Convert the stretch of lines from the one containing "Where should I" through the one containing "[1140, 120]" into a Markdown table with the columns "Number" and "Line", one row per line and no rows for blank lines. Leave the pictures out of the answer.

STORED RECORDS ::

• • • •

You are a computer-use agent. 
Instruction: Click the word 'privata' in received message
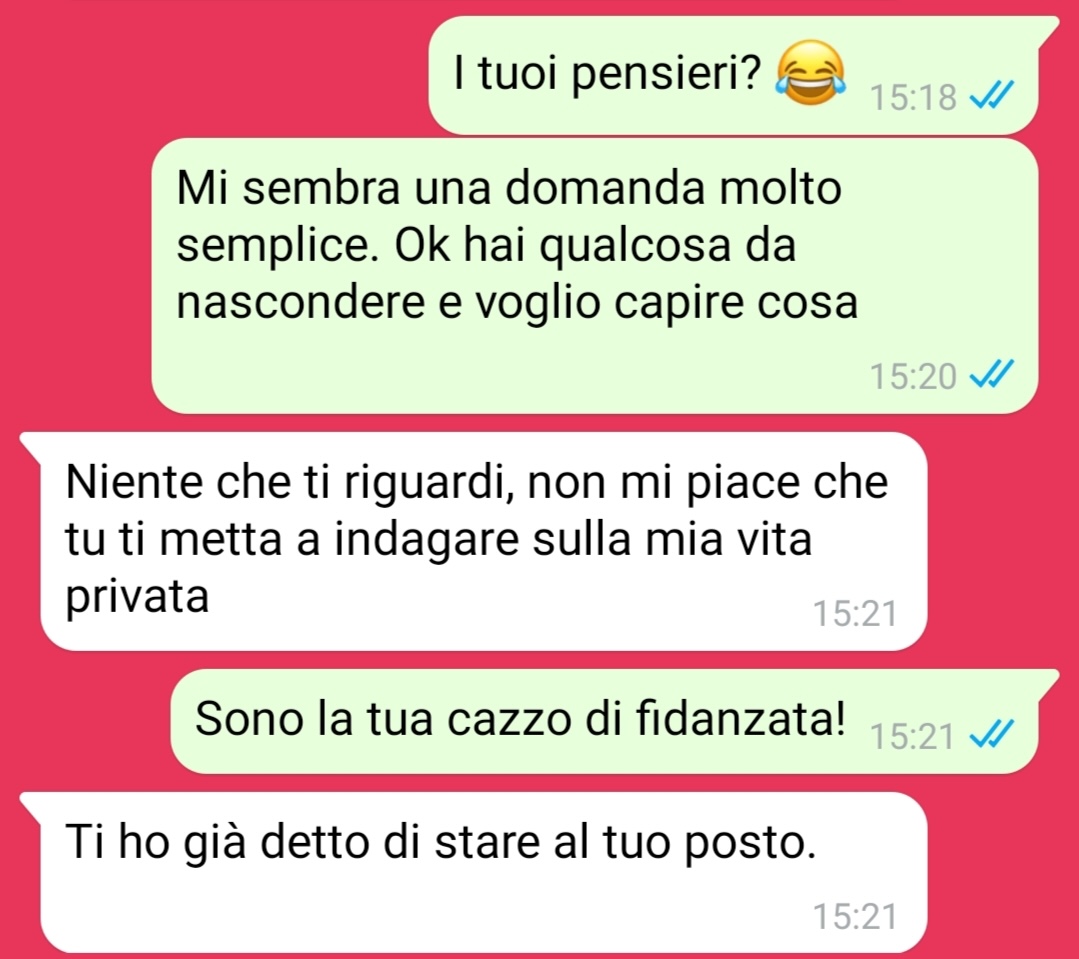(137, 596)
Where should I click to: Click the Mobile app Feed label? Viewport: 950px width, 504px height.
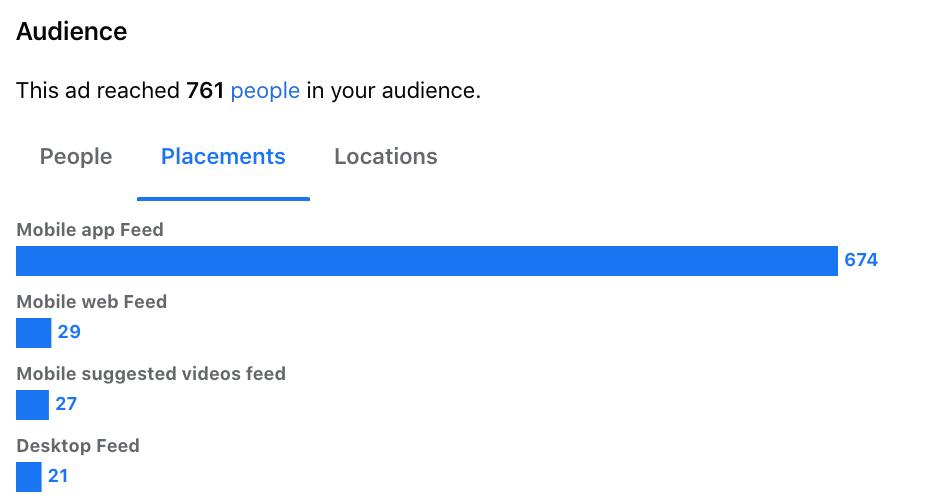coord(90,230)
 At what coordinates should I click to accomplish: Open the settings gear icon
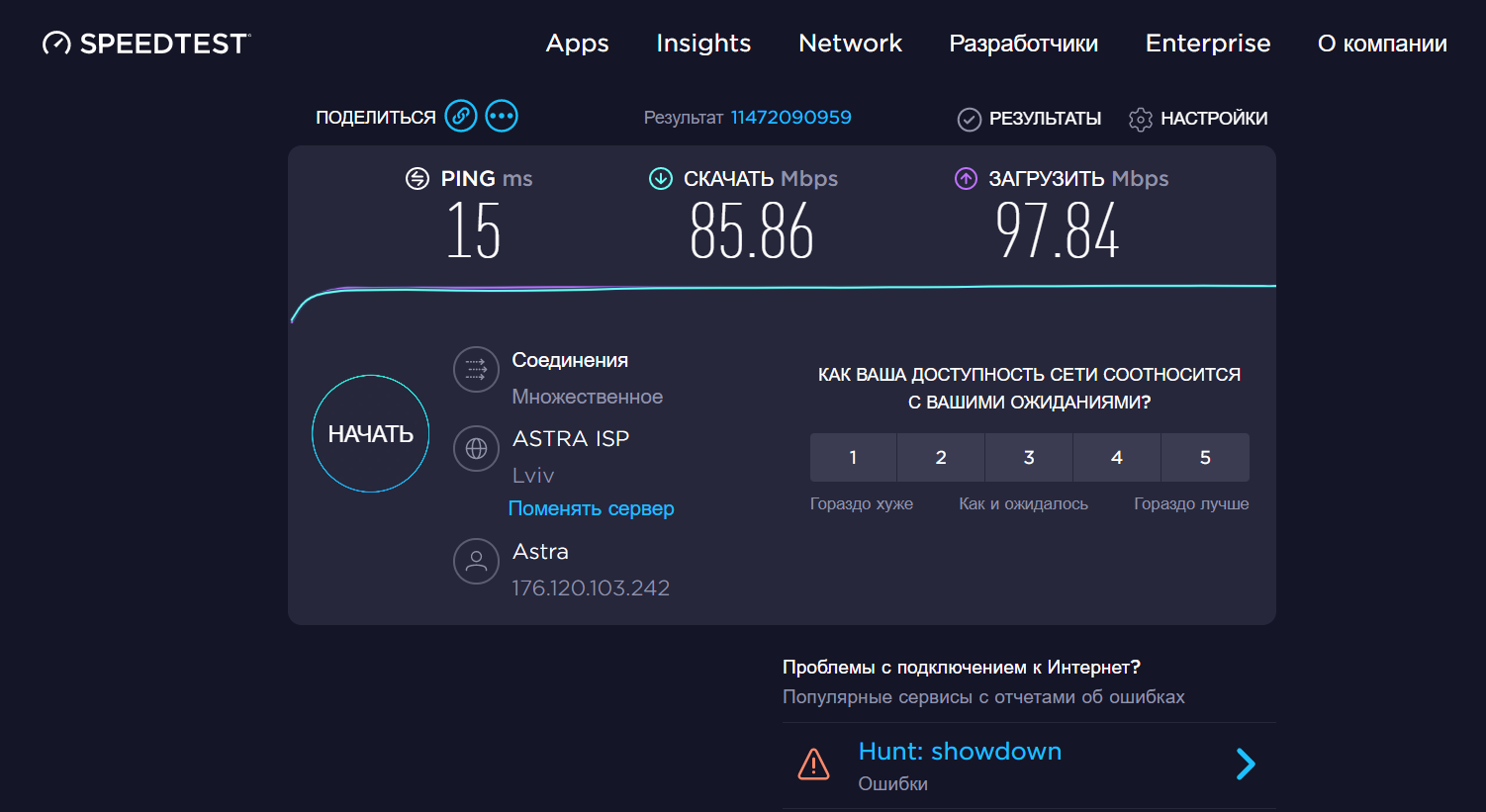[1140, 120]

• • • •

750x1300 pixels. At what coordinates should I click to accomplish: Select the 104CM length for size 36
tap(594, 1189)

• • • •

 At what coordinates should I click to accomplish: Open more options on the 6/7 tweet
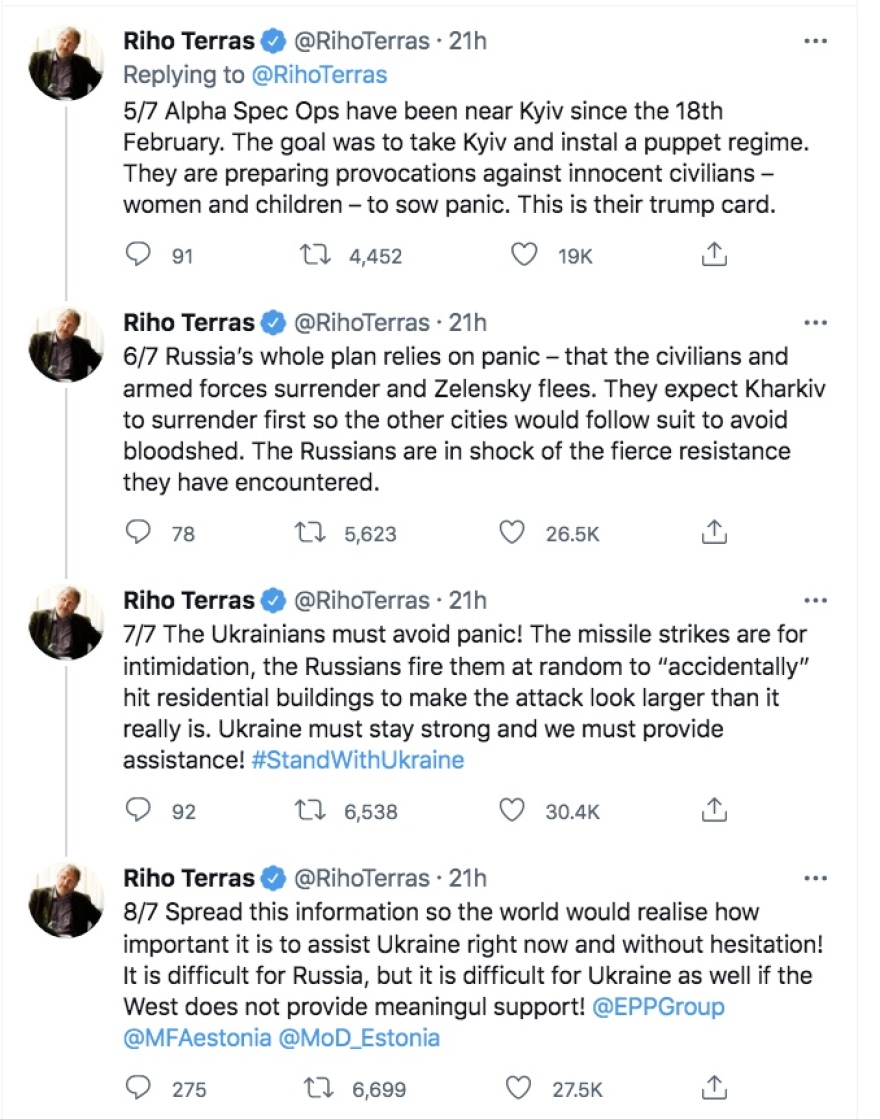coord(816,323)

• • • •

FULL RESPONSE ::
| Number | Line |
|---|---|
| 1 | Where should I click to: Click the Mobile app Feed label? Viewport: 950px width, 504px height. |
| 2 | coord(90,230) |
| 3 |  At what coordinates should I click to accomplish: Open the settings gear icon |
| 4 | [1140, 120] |